La armadura de Bard brotó al instante de su piel mientras volaba cerca del portal. La armadura de Bernard también se desplegó por completo de su cinturón mientras seguía a Bard. En cuanto a las variantes de Hannah que antes molestaban a Riley, también cambiaron rápidamente de actitud y rodearon el portal.

—¿Q…?

Y antes de que Hannah pudiera preguntar a Nannah qué estaba pasando, una silueta saltó del portal, dejando un rastro de sangre mientras rodaba violentamente por el suelo varias veces.

—¿…Rey del Arcoíris?

—¡Cerrad el portal! ¡Cerradlo ahora!

Bard ni siquiera esperó una explicación y cerró rápidamente el portal del que había saltado Barney. Y tan pronto como se aseguró de que el portal estaba cerrado y de que nadie intentaba abrirlo, Bard voló rápidamente hacia Barney para ayudarlo a levantarse…

…solo para descubrir que estaba agarrando un brazo que ya no estaba.

—¿Qué… está pasando aquí?

—Está ahí… me ha encontrado. —Barney miró a Bard a los ojos. La sangre que goteaba de su cara, evidentemente, no era suya.
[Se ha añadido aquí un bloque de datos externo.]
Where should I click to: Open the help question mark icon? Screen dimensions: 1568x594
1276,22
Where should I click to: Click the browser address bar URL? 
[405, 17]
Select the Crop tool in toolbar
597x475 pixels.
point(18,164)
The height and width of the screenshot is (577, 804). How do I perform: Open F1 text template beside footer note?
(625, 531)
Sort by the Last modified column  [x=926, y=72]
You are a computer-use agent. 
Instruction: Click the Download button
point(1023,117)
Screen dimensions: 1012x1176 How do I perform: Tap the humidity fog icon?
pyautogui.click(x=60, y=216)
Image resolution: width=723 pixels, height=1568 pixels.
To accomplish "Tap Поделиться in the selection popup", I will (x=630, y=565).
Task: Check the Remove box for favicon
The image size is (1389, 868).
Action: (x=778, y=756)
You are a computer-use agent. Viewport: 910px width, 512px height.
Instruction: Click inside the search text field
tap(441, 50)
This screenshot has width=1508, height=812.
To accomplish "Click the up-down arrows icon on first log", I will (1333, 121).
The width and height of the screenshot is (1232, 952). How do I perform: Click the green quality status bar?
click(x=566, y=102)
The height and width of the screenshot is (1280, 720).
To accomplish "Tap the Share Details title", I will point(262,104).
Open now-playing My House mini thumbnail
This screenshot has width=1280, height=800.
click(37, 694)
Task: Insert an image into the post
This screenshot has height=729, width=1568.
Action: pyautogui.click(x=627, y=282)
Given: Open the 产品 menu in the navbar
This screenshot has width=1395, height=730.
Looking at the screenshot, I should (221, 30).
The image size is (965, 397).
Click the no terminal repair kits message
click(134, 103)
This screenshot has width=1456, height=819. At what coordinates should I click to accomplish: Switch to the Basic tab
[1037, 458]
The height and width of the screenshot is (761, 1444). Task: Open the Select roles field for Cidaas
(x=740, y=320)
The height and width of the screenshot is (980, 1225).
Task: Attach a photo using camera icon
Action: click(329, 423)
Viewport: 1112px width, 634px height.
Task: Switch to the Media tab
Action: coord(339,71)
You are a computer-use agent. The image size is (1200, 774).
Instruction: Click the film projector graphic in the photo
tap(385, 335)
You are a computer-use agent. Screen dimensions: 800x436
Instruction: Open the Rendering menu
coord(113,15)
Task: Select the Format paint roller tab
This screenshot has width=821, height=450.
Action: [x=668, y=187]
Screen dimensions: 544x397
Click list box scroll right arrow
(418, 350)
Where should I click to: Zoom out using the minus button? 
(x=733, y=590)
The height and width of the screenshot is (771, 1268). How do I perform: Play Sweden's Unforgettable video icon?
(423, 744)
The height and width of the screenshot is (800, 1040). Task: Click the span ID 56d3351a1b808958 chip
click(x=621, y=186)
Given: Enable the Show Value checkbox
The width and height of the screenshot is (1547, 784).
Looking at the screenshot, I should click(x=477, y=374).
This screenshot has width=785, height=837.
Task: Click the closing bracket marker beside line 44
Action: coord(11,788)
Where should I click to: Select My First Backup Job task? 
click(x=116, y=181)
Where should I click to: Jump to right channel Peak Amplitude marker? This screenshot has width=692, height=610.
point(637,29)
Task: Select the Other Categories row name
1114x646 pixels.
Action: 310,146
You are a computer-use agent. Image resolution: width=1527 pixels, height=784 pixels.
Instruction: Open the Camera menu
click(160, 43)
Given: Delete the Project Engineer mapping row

—¿Quién? ¿Quién te ha encontrado? —respiró hondo Bard, deseando de verdad que la respuesta no fuera la que ya se le había ocurrido.

—Él… destruyó mi Tierra así como si nada porque sabía que nadie se uniría a él —la voz de Barney temblaba; las lágrimas que corrían por sus mejillas no eran suficientes para limpiar la sangre de su cara.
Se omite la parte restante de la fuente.